** begin TEXT EXTRACT **

A FAMILY of travellers have been warned they will be locked up if they breach their antisocial behaviour order (ASBO) just one more time.

In court, members of the Smith family admitted breaking an ASBO imposed to curb their unruly lifestyle.

Magistrates warned the four "family heads" that if they ever breached the order again, they would go straight to jail.

David, 58, Thomas, 27, Richard, 26, and 20-year-old Rebbie all pleaded guilty to two breaches of the order, by camping on the same patch of private land near York twice in 12 months.

Each was given a £100 fine, to be paid off in full within one year, but Scarborough magistrates told them: "If you breach the conditions again, it will be a custodial sentence. You will go to jail."

Fred McManus, antisocial behaviour co-ordinator for Safer Ryedale, spearheaded the original ASBO, imposed at Pickering Magistrates Court in August 2005.

It was one of the first orders of its kind to target an entire family unit.

Police had received hundreds of complaints from residents about the squalor and mess in which the Smiths live.

The family had repeatedly ignored requests to moderate their behaviour - and even a High Court injunction in 2003 had failed to stop them.

Mr McManus was asked to address the court after the Smiths' guilty pleas, and outlined the many problems for local communities that the family's behaviour had created.

After the case, Mr McManus told the Evening Press: "Although there may be some disappointment in the community that a custodial sentence was not awarded, the court made it very clear to the defendants that any future breach of the order will result in a prison sentence.

"I shall be working very closely with the police in Ryedale to ensure that the order is not breached.

"If it is, however, appropriate action will be taken."

** end TEXT EXTRACT **
** begin DATA SEGMENT **

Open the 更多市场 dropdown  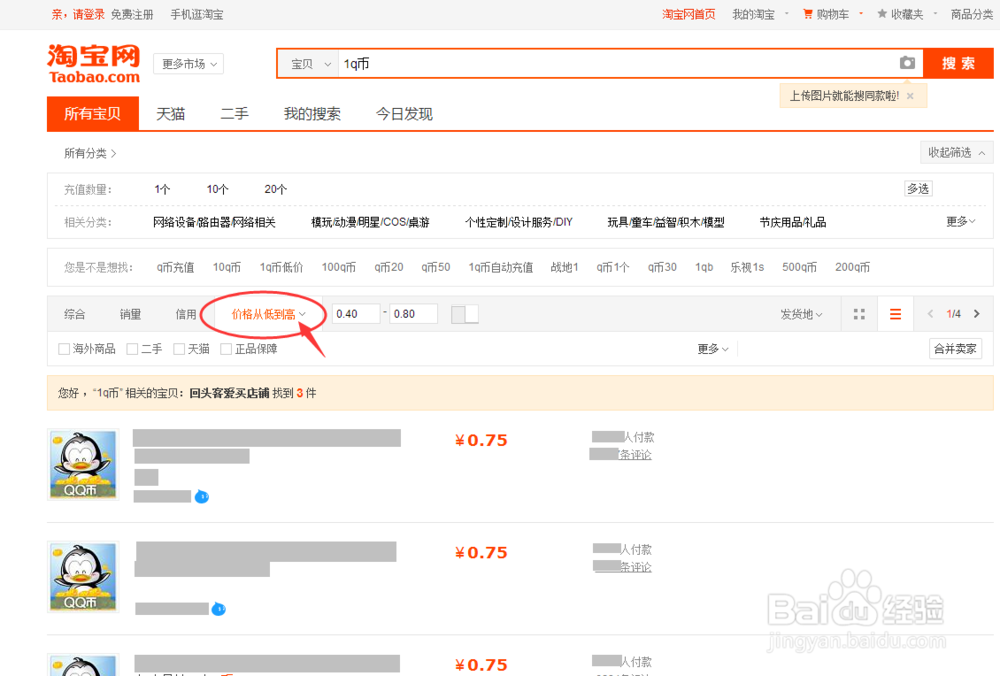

** end DATA SEGMENT **

WHAT IS ASKED:
Please pick up the news report about the Smith family's ASBO breaches and continue it past its final sentence. The lines play no part here.

ANSWER TO THIS TASK:
The Smiths breached their ASBO on January 17 this year, when they camped on land belonging to the Yorkshire Wildlife Trust at Flaxton, near York, without the consent of the owner.

They had also already camped on that land less than a year previously, and therefore broke another of the terms of the order.

Last month the Evening Press interviewed the Smith family - a few weeks after they breached their ASBO.

At the time, Robin Smith, 23, said: "We try to follow the rules of the ASBO, but it is hard to remember exactly where we've been and work out what a mile away is.

"Most of us were born around Malton and we have other family here, so we want to stay. I've never thought about leaving this lifestyle or getting a council house."

- The terms of the ASBO

DESPITE being breached twice, the Smiths' ASBO remains in force. The order forbids the four named family heads from stopping for more than three weeks on any roadside verge, or at all in the area around the villages of Warthill, Sand Hutton and Gate Helmsley, near York. They are also banned from:

allowing any of their vehicles to remain on private land without permission

allowing any of their animals to eat hedgerows

returning to previously occupied land within one year

leaving litter in public places

taking gateposts for firewood.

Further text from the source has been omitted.